Pakistan: Nous avons entamé un dialogue avec les talibans pour former un gouvernement

Le Premier ministre pakistanais Imran Khan a annoncé samedi que son pays avait entamé un dialogue avec les talibans pour un gouvernement afghan global garantissant la paix et la stabilité.

Il a estimé que ce dialogue est dans l’intérêt de toute la région.

Il a également expliqué dans un tweet via Twitter, que des rencontres avaient eu lieu à Douchanbé, la capitale du Tadjikistan, avec les dirigeants des pays voisins de l’Afghanistan.

Il a ajouté qu’après de longues discussions avec le président du Tadjikistan Emomali Rahmon, le dialogue a été lancé.

Il a ajouté que les négociations visent un gouvernement comprenant des Tadjiks, des Hazaras et des Ouzbeks pour le bien de la stabilité de l’Afghanistan, ce qu’il considère être dans l’intérêt de la stabilité de la région.
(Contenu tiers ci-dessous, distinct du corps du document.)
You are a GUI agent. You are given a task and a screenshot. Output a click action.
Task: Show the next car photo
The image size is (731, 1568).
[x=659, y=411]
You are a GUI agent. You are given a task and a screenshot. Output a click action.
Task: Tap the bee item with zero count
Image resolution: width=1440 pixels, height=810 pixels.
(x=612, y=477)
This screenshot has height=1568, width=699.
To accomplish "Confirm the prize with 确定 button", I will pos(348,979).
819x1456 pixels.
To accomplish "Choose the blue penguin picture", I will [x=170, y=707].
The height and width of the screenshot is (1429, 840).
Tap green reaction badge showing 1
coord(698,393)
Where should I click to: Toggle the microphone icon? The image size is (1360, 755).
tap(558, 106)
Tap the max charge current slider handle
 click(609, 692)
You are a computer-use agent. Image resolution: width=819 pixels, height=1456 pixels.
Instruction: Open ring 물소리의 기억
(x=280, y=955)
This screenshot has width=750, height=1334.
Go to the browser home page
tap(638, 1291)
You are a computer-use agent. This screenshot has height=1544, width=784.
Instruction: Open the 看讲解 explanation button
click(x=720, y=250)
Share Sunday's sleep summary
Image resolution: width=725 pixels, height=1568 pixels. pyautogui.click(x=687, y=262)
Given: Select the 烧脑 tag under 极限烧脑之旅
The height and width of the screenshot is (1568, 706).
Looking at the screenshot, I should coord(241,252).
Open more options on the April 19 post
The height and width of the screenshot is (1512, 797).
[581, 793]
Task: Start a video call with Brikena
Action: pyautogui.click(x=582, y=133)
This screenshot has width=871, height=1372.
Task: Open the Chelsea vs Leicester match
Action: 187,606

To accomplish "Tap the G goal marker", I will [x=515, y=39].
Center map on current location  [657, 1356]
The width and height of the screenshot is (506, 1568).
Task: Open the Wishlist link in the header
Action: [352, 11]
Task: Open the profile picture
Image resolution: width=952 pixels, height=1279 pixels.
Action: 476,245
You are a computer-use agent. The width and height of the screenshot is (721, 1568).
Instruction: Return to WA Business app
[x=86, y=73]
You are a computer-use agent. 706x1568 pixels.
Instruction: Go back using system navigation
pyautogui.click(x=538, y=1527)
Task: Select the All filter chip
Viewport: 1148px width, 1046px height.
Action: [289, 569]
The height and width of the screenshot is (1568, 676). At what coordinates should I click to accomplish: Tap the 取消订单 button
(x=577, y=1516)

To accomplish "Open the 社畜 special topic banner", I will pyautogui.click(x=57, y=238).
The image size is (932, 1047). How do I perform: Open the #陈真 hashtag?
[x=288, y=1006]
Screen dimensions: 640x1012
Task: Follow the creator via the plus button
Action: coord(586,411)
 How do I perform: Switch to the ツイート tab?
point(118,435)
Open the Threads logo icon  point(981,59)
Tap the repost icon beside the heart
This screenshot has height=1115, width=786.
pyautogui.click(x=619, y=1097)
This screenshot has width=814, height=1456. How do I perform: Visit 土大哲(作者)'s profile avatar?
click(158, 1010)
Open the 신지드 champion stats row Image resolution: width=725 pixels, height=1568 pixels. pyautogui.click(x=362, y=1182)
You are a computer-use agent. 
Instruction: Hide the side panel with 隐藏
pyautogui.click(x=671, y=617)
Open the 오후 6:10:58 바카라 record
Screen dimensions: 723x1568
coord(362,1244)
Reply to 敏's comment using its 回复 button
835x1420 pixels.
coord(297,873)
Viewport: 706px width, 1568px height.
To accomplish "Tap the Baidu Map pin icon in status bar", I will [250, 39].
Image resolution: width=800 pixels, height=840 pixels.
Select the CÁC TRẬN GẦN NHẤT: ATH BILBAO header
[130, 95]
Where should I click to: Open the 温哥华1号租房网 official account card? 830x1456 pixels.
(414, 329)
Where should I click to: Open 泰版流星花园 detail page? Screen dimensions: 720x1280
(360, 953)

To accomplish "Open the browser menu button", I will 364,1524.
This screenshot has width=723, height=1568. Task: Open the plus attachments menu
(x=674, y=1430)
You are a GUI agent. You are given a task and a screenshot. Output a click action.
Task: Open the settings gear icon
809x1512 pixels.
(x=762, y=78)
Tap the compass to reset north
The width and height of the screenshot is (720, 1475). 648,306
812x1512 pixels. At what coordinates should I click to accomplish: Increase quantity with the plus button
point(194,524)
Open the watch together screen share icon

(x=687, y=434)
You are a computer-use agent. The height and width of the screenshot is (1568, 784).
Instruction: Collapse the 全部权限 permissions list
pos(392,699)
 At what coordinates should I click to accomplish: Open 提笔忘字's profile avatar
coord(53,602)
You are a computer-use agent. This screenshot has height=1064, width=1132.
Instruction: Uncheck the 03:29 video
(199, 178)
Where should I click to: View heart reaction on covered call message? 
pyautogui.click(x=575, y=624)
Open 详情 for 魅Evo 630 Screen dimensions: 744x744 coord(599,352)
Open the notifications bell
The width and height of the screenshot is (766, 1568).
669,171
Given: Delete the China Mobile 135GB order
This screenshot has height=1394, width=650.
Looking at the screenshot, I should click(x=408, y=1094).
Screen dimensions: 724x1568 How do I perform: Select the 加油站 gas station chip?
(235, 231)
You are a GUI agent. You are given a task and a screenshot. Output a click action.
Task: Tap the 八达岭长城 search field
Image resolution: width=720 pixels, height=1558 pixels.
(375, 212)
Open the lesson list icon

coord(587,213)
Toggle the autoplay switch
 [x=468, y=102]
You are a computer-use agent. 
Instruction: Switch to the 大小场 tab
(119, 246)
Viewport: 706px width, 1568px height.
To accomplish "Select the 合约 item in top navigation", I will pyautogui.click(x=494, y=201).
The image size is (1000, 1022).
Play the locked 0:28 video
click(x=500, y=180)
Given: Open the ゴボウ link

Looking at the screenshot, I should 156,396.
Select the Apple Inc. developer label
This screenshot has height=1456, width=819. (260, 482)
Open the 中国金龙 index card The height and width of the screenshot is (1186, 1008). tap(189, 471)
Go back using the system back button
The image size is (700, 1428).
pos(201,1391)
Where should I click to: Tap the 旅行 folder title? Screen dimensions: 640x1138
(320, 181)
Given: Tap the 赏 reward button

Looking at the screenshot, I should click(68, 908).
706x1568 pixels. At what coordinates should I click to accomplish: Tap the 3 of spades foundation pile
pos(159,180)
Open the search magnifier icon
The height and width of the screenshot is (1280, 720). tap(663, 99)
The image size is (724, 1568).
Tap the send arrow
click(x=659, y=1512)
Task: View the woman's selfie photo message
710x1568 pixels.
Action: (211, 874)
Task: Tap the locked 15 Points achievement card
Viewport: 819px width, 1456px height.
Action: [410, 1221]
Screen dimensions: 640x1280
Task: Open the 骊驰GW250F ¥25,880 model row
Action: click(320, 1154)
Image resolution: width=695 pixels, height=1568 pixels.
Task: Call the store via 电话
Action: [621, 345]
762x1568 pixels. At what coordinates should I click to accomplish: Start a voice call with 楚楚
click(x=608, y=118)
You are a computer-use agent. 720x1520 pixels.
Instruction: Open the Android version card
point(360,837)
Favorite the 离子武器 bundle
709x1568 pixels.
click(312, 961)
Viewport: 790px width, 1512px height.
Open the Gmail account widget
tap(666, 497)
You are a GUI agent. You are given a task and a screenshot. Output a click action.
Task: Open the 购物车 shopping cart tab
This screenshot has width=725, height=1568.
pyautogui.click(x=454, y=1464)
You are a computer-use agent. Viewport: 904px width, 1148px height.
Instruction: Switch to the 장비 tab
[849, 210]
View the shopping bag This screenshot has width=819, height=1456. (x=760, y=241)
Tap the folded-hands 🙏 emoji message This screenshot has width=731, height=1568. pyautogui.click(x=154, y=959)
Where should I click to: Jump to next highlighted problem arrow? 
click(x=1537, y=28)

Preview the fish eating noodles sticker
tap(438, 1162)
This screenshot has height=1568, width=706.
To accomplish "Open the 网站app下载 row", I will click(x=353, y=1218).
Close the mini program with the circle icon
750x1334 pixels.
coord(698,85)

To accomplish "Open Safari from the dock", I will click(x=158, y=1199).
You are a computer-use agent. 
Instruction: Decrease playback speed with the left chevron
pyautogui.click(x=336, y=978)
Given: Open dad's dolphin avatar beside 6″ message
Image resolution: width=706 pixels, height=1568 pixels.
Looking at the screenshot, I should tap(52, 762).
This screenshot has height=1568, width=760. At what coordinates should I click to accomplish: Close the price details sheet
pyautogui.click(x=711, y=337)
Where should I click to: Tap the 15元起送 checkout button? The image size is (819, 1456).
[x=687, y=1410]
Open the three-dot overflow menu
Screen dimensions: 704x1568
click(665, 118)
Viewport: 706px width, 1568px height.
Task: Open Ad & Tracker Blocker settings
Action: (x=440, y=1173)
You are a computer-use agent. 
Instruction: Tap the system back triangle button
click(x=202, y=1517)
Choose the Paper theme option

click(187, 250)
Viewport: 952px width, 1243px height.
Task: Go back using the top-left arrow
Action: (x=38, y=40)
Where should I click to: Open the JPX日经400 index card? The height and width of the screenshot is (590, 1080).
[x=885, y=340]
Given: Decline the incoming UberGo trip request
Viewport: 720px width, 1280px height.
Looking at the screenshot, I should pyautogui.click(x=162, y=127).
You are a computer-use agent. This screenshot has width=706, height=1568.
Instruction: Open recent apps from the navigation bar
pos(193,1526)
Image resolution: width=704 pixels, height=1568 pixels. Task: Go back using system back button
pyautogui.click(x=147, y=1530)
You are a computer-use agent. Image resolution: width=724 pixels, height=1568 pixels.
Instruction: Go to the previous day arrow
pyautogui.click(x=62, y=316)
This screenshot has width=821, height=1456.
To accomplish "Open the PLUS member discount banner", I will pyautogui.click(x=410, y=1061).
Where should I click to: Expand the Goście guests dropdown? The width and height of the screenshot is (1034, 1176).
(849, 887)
Des demandes internationales

Pendant ce temps, ces développements sont intervenus après que les Nations Unies ont demandé vendredi au mouvement taliban de former un gouvernement global et représentatif, auquel les femmes participent.

Le Conseil de sécurité de l’ONU, dans une résolution votée à l’unanimité de ses 15 membres, a prolongé pour une période de 6 mois, jusqu’au 17 mars 2022, les travaux de sa mission politique en Afghanistan.

Dans sa décision, il a également souligné l’importance de former un gouvernement inclusif et représentatif, appelant à une participation pleine, égale et significative des femmes et au respect des droits humains, y compris les droits des femmes, des enfants et des minorités.

Pas de reconnaissance du gouvernement taliban

Il est à noter que, plus d’un mois après avoir pris les rênes du pouvoir en Afghanistan, le mouvement taliban a commencé à faire face à une énorme tâche: rétablir la paix dans ses rangs et gérer un pays au bord de la ruine.

Environ deux semaines après l’annonce du gouvernement intérimaire, qui dirigera le pays, aucun des pays étrangers n’a reconnu la nouvelle autorité, bien que plusieurs pays aient indiqué qu’il y avait un besoin de dialogue avec les nouveaux occupants du palais présidentiel à Kaboul.

Il y a des violations potentielles des droits humains.